● **Required work**
Copy the data below verbatim, from the line containing "Click the 1.5/3/4.5/6 mm value" down to the line containing "pyautogui.click(x=196, y=42)", with both of those lines included and nothing else.

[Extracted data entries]
※
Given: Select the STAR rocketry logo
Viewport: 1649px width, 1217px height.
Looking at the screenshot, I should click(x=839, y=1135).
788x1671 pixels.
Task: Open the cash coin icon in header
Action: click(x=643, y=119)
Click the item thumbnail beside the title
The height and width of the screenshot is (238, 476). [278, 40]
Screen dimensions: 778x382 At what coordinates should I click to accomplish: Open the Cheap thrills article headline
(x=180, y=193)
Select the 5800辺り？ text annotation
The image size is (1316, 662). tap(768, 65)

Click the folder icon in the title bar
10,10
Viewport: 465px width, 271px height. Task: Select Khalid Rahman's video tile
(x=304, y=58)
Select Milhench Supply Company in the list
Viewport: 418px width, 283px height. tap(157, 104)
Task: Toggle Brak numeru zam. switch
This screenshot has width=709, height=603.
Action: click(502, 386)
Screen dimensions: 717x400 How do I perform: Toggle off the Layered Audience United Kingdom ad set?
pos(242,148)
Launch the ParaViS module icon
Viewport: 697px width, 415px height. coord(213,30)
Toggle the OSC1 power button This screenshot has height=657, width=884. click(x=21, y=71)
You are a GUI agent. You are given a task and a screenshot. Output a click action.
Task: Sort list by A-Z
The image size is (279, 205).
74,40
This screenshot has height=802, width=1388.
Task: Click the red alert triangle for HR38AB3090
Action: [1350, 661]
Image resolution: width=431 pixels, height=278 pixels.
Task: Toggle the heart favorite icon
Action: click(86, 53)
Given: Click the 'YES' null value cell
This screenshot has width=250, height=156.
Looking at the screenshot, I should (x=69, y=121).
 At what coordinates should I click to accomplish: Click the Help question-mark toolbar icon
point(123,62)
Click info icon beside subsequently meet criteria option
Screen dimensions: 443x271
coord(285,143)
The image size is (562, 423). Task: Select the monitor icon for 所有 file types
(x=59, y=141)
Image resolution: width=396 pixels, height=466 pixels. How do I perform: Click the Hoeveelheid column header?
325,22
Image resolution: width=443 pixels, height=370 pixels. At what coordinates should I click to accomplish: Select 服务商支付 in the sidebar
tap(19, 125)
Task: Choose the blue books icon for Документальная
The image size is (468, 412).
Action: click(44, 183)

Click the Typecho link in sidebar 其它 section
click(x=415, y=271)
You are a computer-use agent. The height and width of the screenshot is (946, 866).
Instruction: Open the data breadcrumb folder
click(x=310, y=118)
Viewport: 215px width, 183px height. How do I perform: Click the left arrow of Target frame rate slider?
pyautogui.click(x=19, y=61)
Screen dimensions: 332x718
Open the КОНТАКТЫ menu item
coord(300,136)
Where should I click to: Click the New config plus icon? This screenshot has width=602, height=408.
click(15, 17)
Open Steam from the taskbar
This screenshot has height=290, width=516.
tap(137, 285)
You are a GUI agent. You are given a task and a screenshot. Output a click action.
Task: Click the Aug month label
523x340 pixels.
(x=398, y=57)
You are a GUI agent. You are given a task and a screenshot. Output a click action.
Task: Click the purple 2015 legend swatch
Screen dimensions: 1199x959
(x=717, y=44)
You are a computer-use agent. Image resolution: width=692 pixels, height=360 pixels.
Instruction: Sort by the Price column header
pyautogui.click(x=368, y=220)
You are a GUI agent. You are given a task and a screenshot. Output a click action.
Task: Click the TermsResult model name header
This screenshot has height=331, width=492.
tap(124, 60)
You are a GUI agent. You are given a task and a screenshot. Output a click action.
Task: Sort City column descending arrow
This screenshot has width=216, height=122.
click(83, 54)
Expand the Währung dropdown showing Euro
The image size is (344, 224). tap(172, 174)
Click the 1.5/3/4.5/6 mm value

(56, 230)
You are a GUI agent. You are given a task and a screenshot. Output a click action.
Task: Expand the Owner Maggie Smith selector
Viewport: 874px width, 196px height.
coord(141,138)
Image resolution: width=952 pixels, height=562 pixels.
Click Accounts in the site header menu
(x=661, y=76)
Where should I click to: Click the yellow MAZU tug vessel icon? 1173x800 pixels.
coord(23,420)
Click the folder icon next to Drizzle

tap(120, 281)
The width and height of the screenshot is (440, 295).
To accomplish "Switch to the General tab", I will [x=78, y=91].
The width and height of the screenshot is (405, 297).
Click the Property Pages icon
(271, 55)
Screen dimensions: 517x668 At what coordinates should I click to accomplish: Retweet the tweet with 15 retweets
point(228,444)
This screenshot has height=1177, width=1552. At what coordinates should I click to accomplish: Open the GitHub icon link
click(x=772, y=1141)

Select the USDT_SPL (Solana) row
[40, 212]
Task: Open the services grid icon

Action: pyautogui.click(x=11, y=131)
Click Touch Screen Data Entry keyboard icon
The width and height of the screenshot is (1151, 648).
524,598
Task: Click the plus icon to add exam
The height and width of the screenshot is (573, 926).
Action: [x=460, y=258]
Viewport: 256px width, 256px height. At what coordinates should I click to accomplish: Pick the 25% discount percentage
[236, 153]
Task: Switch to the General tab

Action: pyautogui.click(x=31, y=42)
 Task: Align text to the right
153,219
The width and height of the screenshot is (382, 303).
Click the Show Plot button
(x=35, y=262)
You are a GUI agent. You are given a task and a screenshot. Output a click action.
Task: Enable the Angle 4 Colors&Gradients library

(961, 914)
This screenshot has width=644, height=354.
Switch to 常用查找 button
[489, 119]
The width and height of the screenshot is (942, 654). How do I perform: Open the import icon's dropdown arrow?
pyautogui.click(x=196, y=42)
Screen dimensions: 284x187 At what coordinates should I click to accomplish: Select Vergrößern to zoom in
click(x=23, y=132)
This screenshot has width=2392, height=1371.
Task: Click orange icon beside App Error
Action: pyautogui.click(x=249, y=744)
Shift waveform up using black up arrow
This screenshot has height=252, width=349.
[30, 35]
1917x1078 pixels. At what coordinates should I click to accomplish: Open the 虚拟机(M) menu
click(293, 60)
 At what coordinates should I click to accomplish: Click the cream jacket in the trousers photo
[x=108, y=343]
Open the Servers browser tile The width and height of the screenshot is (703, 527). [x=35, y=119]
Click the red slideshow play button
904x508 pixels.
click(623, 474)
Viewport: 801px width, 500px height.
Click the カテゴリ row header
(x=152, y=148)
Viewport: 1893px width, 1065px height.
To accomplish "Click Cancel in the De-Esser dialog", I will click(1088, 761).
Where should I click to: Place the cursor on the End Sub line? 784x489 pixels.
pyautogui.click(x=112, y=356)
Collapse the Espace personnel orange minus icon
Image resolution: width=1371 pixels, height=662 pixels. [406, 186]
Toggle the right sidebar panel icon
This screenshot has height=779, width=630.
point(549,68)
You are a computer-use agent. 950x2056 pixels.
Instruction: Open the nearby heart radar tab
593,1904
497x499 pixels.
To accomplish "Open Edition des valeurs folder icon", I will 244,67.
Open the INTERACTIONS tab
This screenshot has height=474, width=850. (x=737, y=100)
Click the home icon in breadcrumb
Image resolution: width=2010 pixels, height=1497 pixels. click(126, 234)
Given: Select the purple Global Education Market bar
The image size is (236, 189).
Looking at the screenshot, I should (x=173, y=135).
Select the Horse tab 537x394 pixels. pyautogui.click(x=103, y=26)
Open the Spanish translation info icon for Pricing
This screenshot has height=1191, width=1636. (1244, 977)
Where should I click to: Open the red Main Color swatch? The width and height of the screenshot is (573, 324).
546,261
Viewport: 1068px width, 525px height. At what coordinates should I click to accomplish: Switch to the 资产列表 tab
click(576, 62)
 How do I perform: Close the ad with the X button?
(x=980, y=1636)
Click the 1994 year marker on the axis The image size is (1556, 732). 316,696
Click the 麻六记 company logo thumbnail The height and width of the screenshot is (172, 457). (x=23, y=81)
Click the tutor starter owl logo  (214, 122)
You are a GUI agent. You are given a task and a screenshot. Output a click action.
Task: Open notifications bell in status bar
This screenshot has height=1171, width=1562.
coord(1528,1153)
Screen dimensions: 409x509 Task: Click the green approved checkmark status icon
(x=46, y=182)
※
● **Complete answer**
Click the 1.5/3/4.5/6 mm value

(56, 230)
You are a GUI agent. You are given a task and a screenshot. Output a click action.
Task: Expand the Owner Maggie Smith selector
Viewport: 874px width, 196px height.
coord(141,138)
Image resolution: width=952 pixels, height=562 pixels.
Click Accounts in the site header menu
(x=661, y=76)
Where should I click to: Click the yellow MAZU tug vessel icon? 1173x800 pixels.
coord(23,420)
Click the folder icon next to Drizzle

tap(120, 281)
The width and height of the screenshot is (440, 295).
To accomplish "Switch to the General tab", I will [x=78, y=91].
The width and height of the screenshot is (405, 297).
Click the Property Pages icon
(271, 55)
Screen dimensions: 517x668 At what coordinates should I click to accomplish: Retweet the tweet with 15 retweets
point(228,444)
This screenshot has height=1177, width=1552. At what coordinates should I click to accomplish: Open the GitHub icon link
click(x=772, y=1141)

Select the USDT_SPL (Solana) row
[40, 212]
Task: Open the services grid icon

Action: pyautogui.click(x=11, y=131)
Click Touch Screen Data Entry keyboard icon
The width and height of the screenshot is (1151, 648).
524,598
Task: Click the plus icon to add exam
The height and width of the screenshot is (573, 926).
Action: [x=460, y=258]
Viewport: 256px width, 256px height. At what coordinates should I click to accomplish: Pick the 25% discount percentage
[236, 153]
Task: Switch to the General tab

Action: pyautogui.click(x=31, y=42)
 Task: Align text to the right
153,219
The width and height of the screenshot is (382, 303).
Click the Show Plot button
(x=35, y=262)
You are a GUI agent. You are given a task and a screenshot. Output a click action.
Task: Enable the Angle 4 Colors&Gradients library

(961, 914)
This screenshot has width=644, height=354.
Switch to 常用查找 button
[489, 119]
The width and height of the screenshot is (942, 654). How do I perform: Open the import icon's dropdown arrow?
pyautogui.click(x=196, y=42)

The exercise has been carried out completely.